Facebook has revealed M, a virtual assistant powered by artificial intelligence (AI) that works in the Messenger app and looks to take on Apple's Siri and Microsoft's Cortana.
David Marcus, vice president of messaging products at Facebook, revealed M in a post on Facebook, explaining that, unlike other virtual assistants, M can complete tasks on people's behalf.
"M is a personal digital assistant inside Messenger that completes tasks and finds information on your behalf. It's powered by AI that's trained and supervised by people," he wrote.
"Unlike other AI-based services in the market, M can actually complete tasks on your behalf. It can purchase items, get gifts delivered to your loved ones, book restaurants, travel arrangements, appointments and way more."
Marcus explained that M is in the early stages of testing but revealed plans to scale up the service for a wider audience. M has been pushed out only to a few Messenger users in the San Francisco Bay Area so far.
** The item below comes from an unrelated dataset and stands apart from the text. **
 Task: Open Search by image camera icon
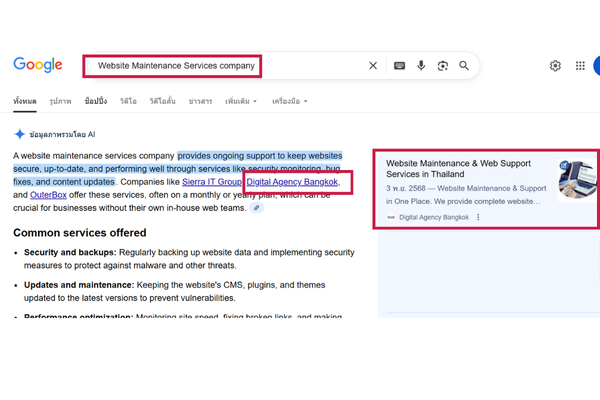point(443,66)
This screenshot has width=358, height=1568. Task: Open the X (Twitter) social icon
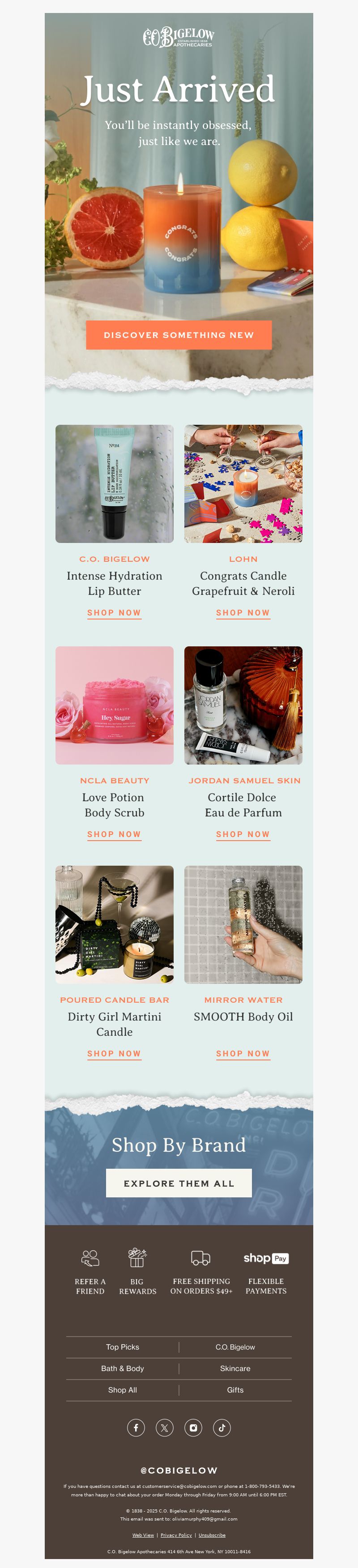click(x=164, y=1427)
The overall aim is that M will allow Messenger users to get more mundane tasks and processes in their lives completed faster so that they can concentrate on things that are more important, according to Facebook.
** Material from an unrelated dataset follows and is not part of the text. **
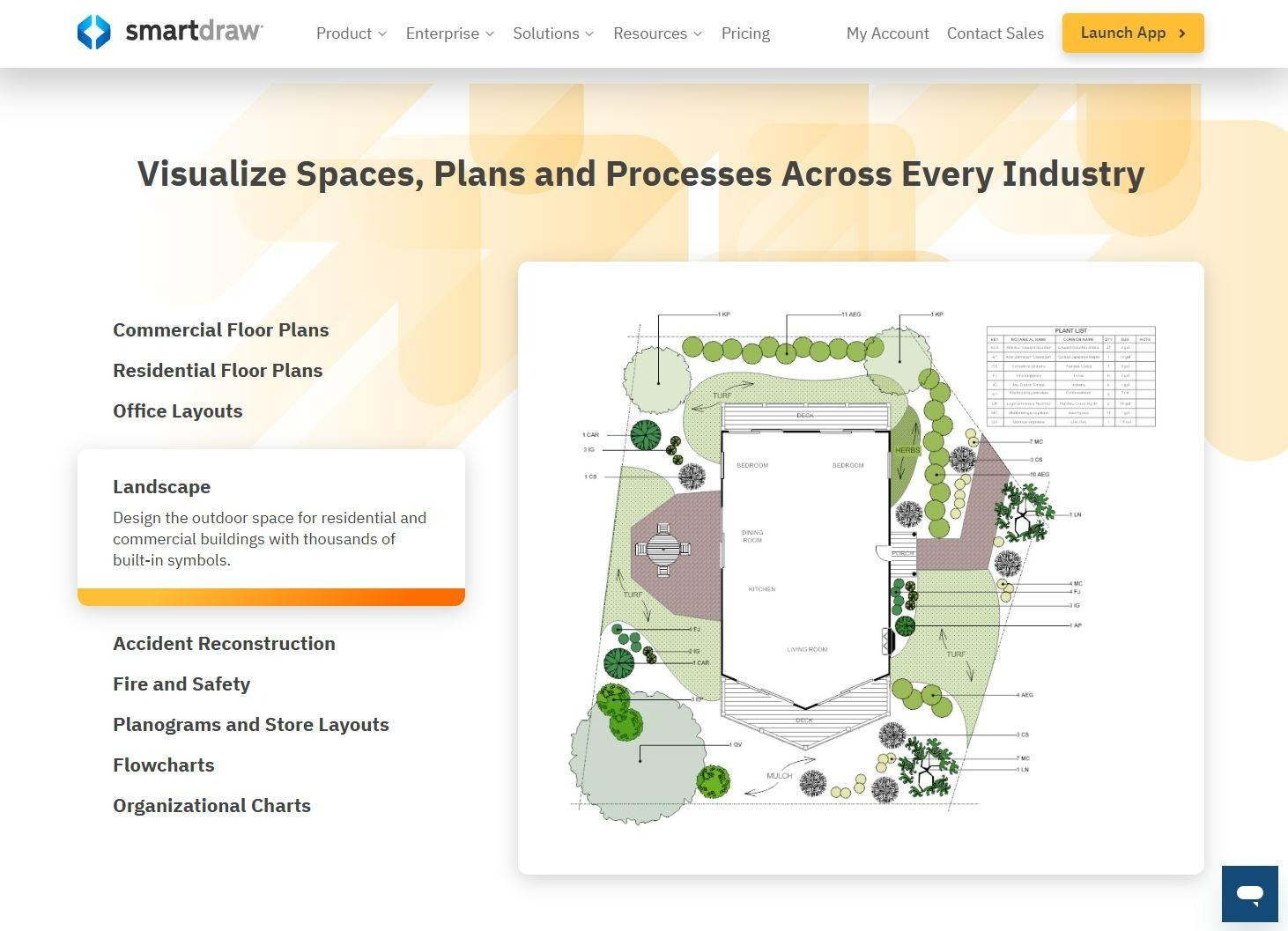Go to the Pricing page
The company did not reveal whether M will tap into user data, but it's a safe bet to assume that Facebook will make use of its databases to help M deliver assistance and tailor an individual service for users, given the vast amount of information the social network already possesses.
Facebook did not reveal many details about how the human supervision element of M will work, but a report on Wired said that the AI will be backed up by a control centre staffed by customer service representatives who will train the system to be smarter.
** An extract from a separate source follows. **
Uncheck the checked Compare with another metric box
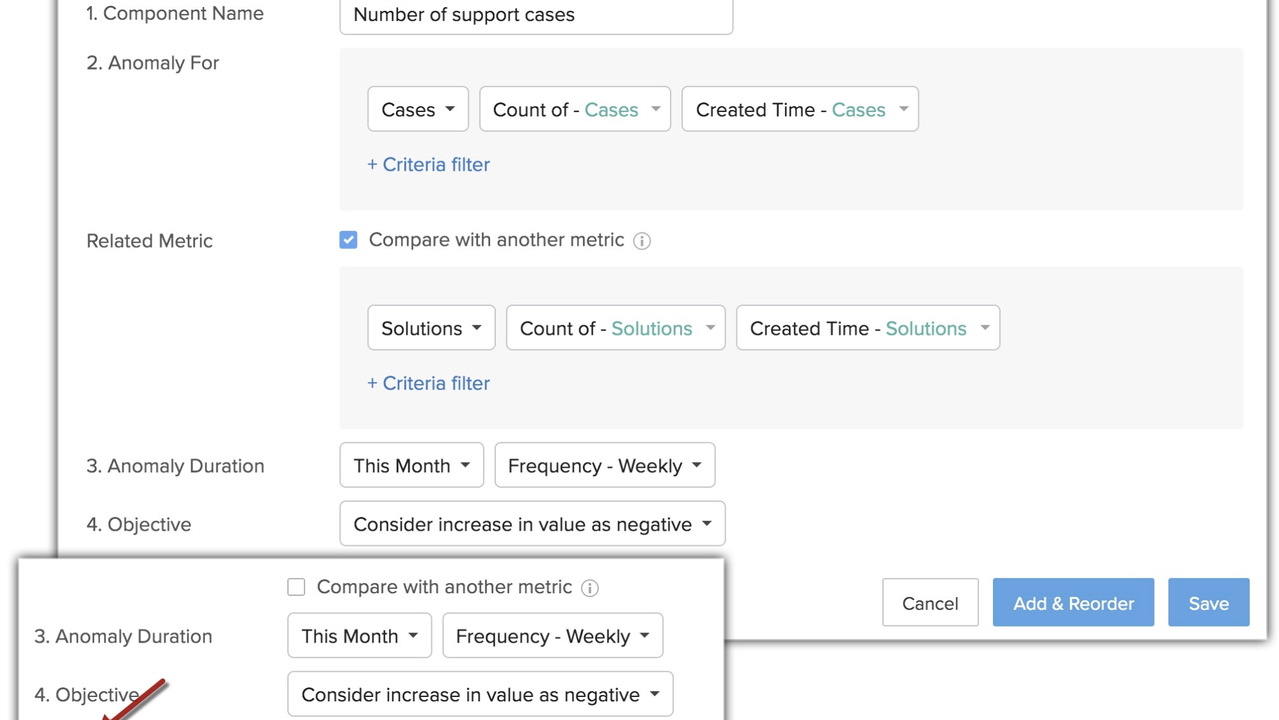 (348, 240)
This effectively puts the AI under the control of humans, who can assist M in handling more complex requests.
M runs its answer through the human support team when formulating a response to questions and requests, and the representatives will then tailor the response to best suit the user.
First appearances suggest that M is a way of automating the customer-facing side of Facebook call centres, which will free up time for the customer but still require call centre workers to parse queries and requests.
However, Facebook will record the response humans provide to M requests and use that data to train the tool to be smarter and more autonomous. It can already complete straightforward tasks such as booking meetings or ordering products for a specific location.
It would appear that Facebook is looking to create a far more advanced AI in the long term rather than a mere virtual assistant supported by internet searches and cloud computing.
This could have AI naysayers like Elon Musk and Stephen Hawking worried about the long-term impacts of such developments. Apple co-founder Steve Wozniak has already expressed concerns that AI robots will make humans their pets.
Creating an AI is effectively part of Facebook's strategy to diversify the capabilities of its social network and messaging services. The company has already shown ambitions to turn Messenger into more of a development platform as opposed to just a communications service.